*What the task asks*: Copy out the following lines word for word, starting at the line that contains "Where should I click to: Click the Choose" and ending at the line that contains "pyautogui.click(x=567, y=437)", with both of those lines included.

*Provided data*:
::::::::
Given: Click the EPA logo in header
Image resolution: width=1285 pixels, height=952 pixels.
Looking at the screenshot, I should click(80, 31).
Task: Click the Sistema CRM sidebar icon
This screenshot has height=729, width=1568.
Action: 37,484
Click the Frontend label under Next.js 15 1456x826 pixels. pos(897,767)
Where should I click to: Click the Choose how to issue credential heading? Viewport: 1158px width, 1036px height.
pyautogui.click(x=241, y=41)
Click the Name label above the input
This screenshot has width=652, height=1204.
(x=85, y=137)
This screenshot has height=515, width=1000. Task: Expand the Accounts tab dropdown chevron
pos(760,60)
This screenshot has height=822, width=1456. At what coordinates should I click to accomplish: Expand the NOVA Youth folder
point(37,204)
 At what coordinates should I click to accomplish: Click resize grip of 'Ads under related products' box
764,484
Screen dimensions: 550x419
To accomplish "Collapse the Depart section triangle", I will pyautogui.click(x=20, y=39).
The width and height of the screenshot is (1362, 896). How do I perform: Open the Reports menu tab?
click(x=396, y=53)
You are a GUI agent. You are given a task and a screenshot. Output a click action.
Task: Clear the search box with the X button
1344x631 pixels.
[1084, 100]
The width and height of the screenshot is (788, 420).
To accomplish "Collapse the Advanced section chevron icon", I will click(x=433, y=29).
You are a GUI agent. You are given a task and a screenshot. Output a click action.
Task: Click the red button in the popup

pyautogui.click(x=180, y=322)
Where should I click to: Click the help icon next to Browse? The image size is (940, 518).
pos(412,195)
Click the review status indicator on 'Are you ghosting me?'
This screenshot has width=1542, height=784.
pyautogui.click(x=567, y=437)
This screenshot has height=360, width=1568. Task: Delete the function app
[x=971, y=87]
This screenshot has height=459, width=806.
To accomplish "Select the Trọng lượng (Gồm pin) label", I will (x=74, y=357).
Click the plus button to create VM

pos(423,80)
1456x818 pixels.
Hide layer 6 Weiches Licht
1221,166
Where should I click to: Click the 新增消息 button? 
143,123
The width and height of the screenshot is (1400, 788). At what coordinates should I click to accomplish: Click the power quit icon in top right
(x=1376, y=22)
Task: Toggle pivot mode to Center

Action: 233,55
::::::::
*Solution for this task*:
Where should I click to: Click the Choose how to issue credential heading? Viewport: 1158px width, 1036px height.
pyautogui.click(x=241, y=41)
Click the Name label above the input
This screenshot has width=652, height=1204.
(x=85, y=137)
This screenshot has height=515, width=1000. Task: Expand the Accounts tab dropdown chevron
pos(760,60)
This screenshot has height=822, width=1456. At what coordinates should I click to accomplish: Expand the NOVA Youth folder
point(37,204)
 At what coordinates should I click to accomplish: Click resize grip of 'Ads under related products' box
764,484
Screen dimensions: 550x419
To accomplish "Collapse the Depart section triangle", I will pyautogui.click(x=20, y=39).
The width and height of the screenshot is (1362, 896). How do I perform: Open the Reports menu tab?
click(x=396, y=53)
You are a GUI agent. You are given a task and a screenshot. Output a click action.
Task: Clear the search box with the X button
1344x631 pixels.
[1084, 100]
The width and height of the screenshot is (788, 420).
To accomplish "Collapse the Advanced section chevron icon", I will click(x=433, y=29).
You are a GUI agent. You are given a task and a screenshot. Output a click action.
Task: Click the red button in the popup

pyautogui.click(x=180, y=322)
Where should I click to: Click the help icon next to Browse? The image size is (940, 518).
pos(412,195)
Click the review status indicator on 'Are you ghosting me?'
This screenshot has width=1542, height=784.
pyautogui.click(x=567, y=437)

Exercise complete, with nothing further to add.